Osiris recently put out a classic skate style shoe called the Protocol that has some features that made us take notice. Most of the Osiris line is directly influenced by the not-so distant past of skateboard fashion. The material and build of skateboard shoes these days are often called into question for being to thin and lacking the padding. Maybe its just VSB readership of cranky old, “back in my day” types that struggle with changing times, (Mr. Fakie is a stubborn old codger too) and the Protocol seems to fill the void for several of us stuck in our ways.
The most notable thing, right off the bat is the upper. All Synthetic nubuck and synthetic leather uppers are what we often see asked for in a vegan skateboard shoe. The tongue however is mesh to allow for a breathing foot. Osiris has been putting out all synthetic shoes for awhile in their “lifestyle” brand and they tend to be thick and wear resistant to the business end of grip tape. Synthetics also look super clean and make the shoe feel more significant.
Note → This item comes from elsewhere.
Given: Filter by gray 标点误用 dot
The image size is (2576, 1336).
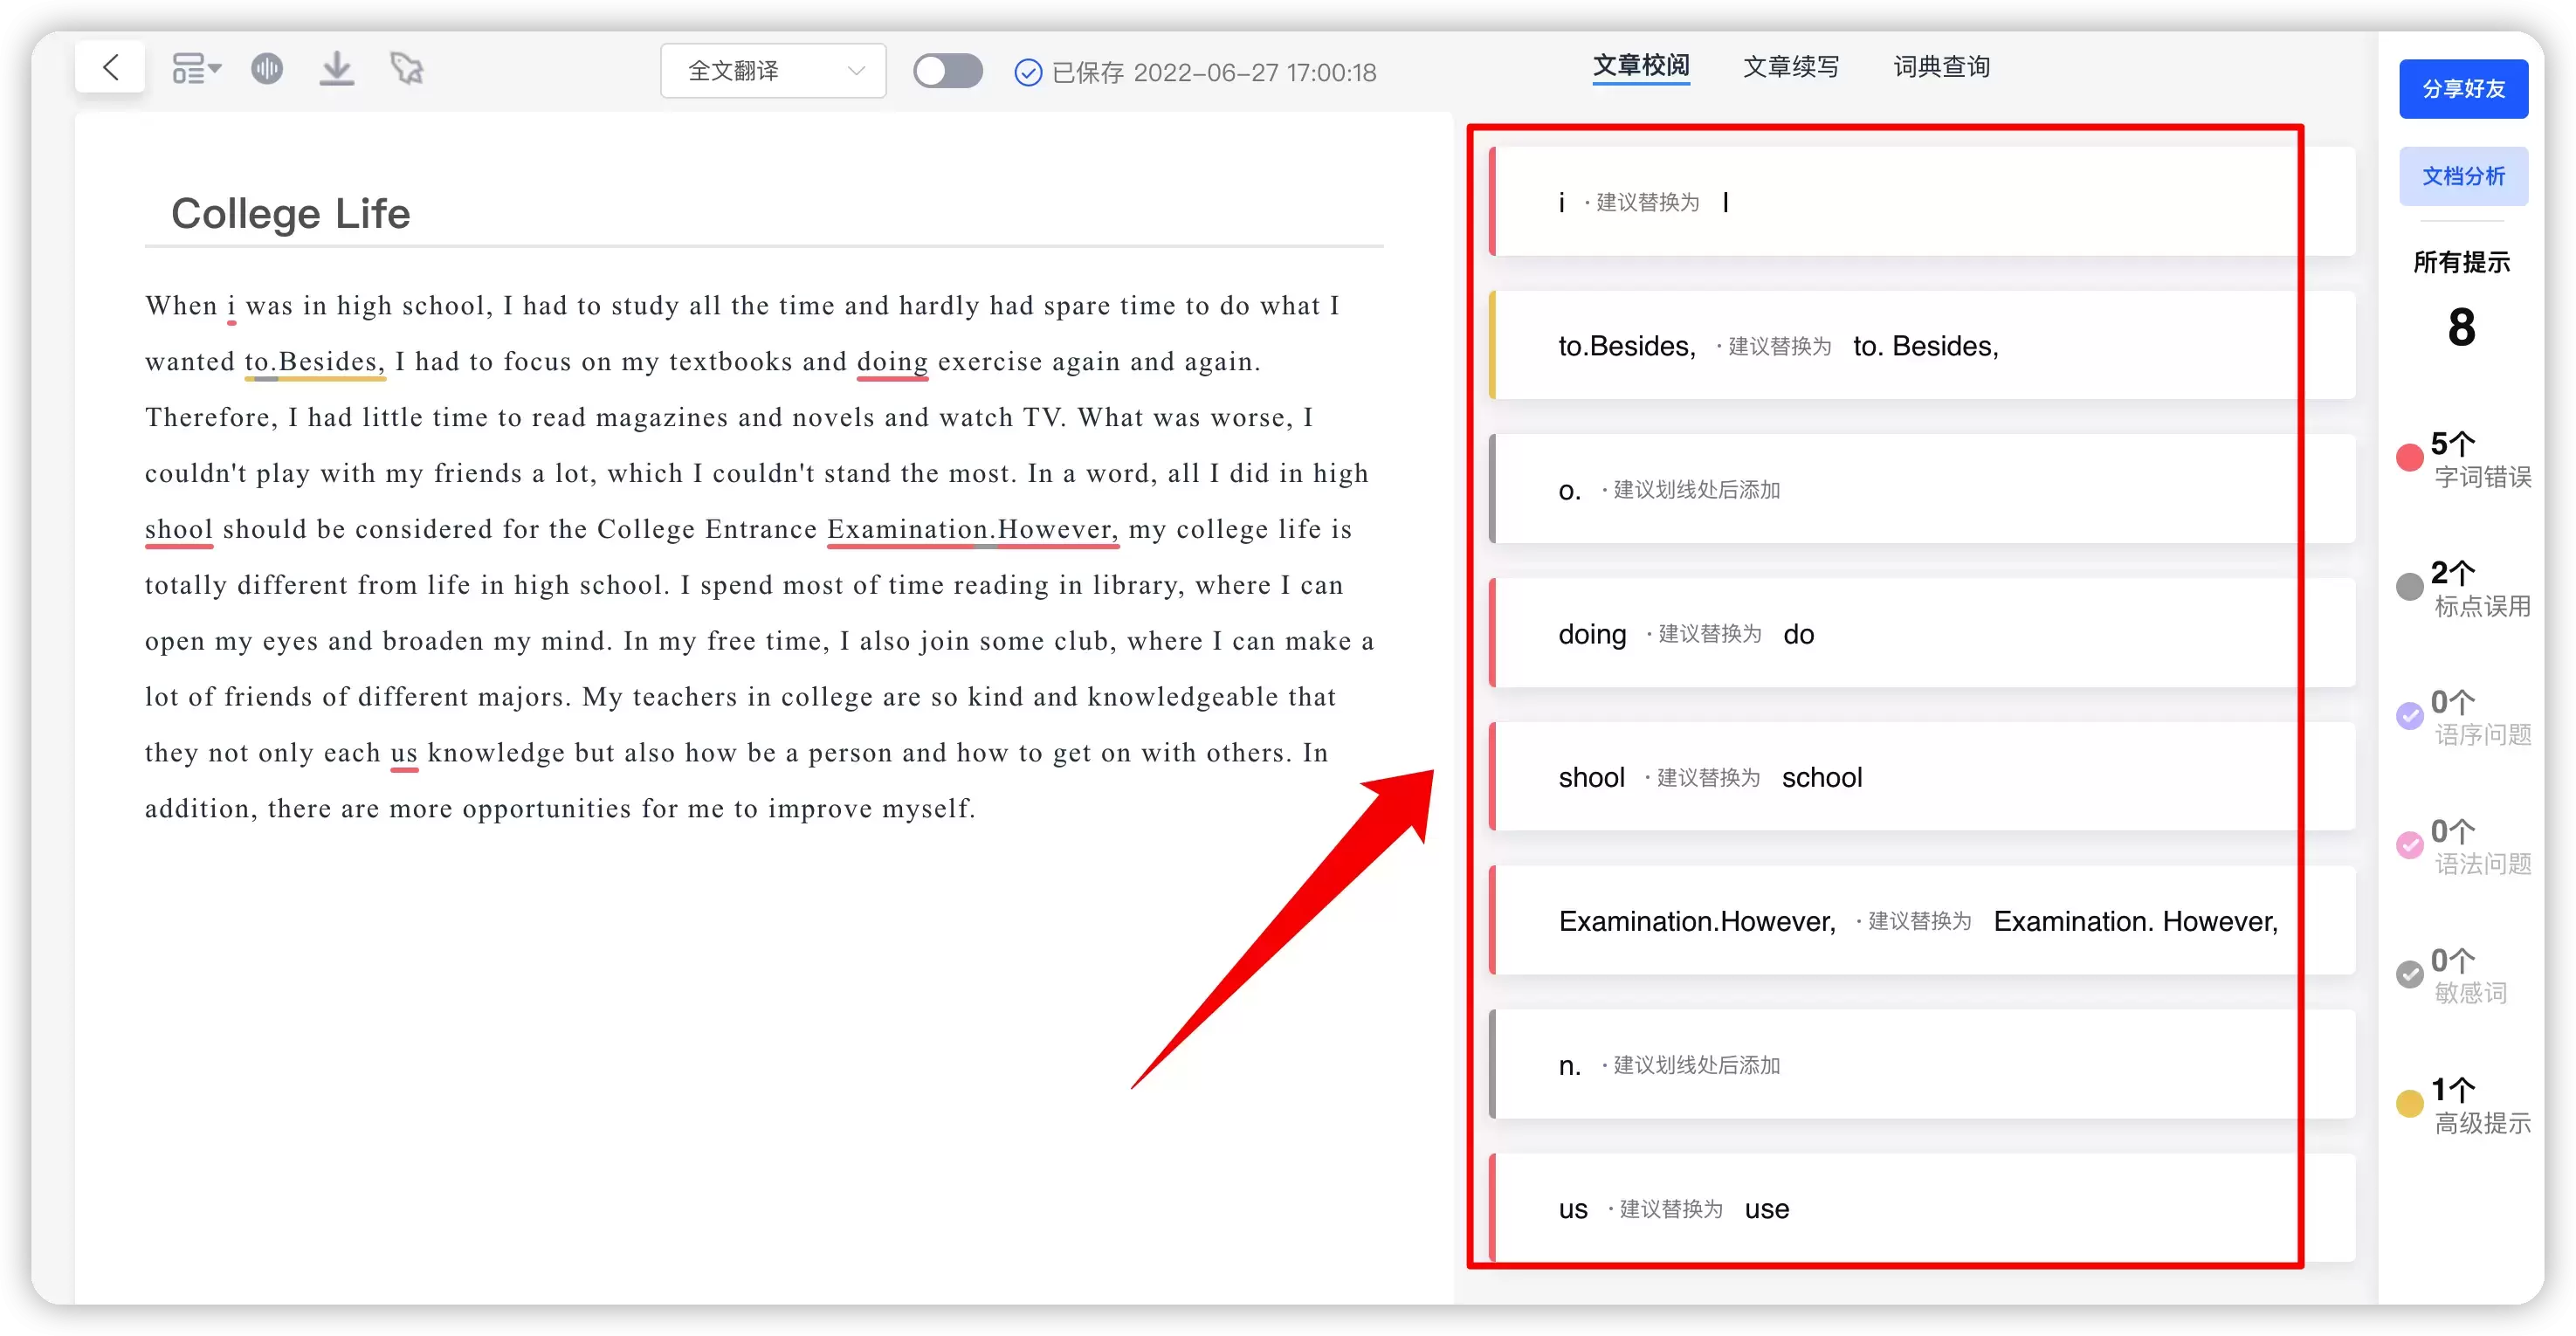Looking at the screenshot, I should (2410, 587).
One details that set the Protocol aside from a regular lifestyle shoe is the lacing hole options. You can skip the outer later here and save those laces from getting gnarled. Looks a little goofy, but we didn’t get extra laces in either of the boxes Osiris sent.
Check out those collars and tongues! “Padded” is an under-statement. The shoe are cushioned all around offering plenty of protection to the lower ankle area. Its almost to much padding and can be a bit restrictive when trying to flick your skateboard. Then again, “back in my day” you popped sloppy kickflips with about 2″ more padding in the toe. This is the furtherest thing from the slipper like shoes the 90’s skaters hate on.
That being said, the soles are what Osiris is calling the “VLKN cupsole.” Its got the look of a vulcanized sole, down to the foxing tape stripe and bumper. The feel is pure cupsole however. Even down to the insoles that have more arch support then any skate shoe that we’ve tested. Its sort of a double edged sword. While the support for bigger landings is there, the board feel is certainly sacrificed. While your toe is instantly connected to the board, the heal feels out of place. It feels like a real separation and clumsiness. The break in period for the shoe is significant. If you think you’re going to lace em’ and skate em’ think again. I’d suggest walking around or some light board pushing with the Protocol a good day or two before getting on your board.
After two hours of sessioning the shoe, with about a day of walking around for break in, the Protocol skates well. The whole shoe is stiff though. The flex of the sole really leaves you wanting more. If this is a hybrid of a vulc and cup then it should be much thinner and the arches should be flattened out a bit. Alternative to that, you could just replace the insoles all together.
The Protocol really hits a certain market. One, is purely for the lifestyle look, i.e. non-skaters who like the look. And Two, Skateboarders who like a stiff shoe and want some real ankle and tongue padding. There are a lot of reasons the core skate companies have gone away from shoes like this. The fact still remains that many of us don’t need crazy thin shoes that allow for wildly technical tricks. Some of us just want a shoe that takes serious impact and protects against a flying board. Thats the Protocol. Check back in a few weeks and we’ll tell you how the Protocol is holding up!
A note. The White synthetic leather Protocol is the only one left in a range of sizes. We actually got the last two 10.5s in the Char/Black colorway. If Whites not your thing, hopefully you wear a size 5 or 7.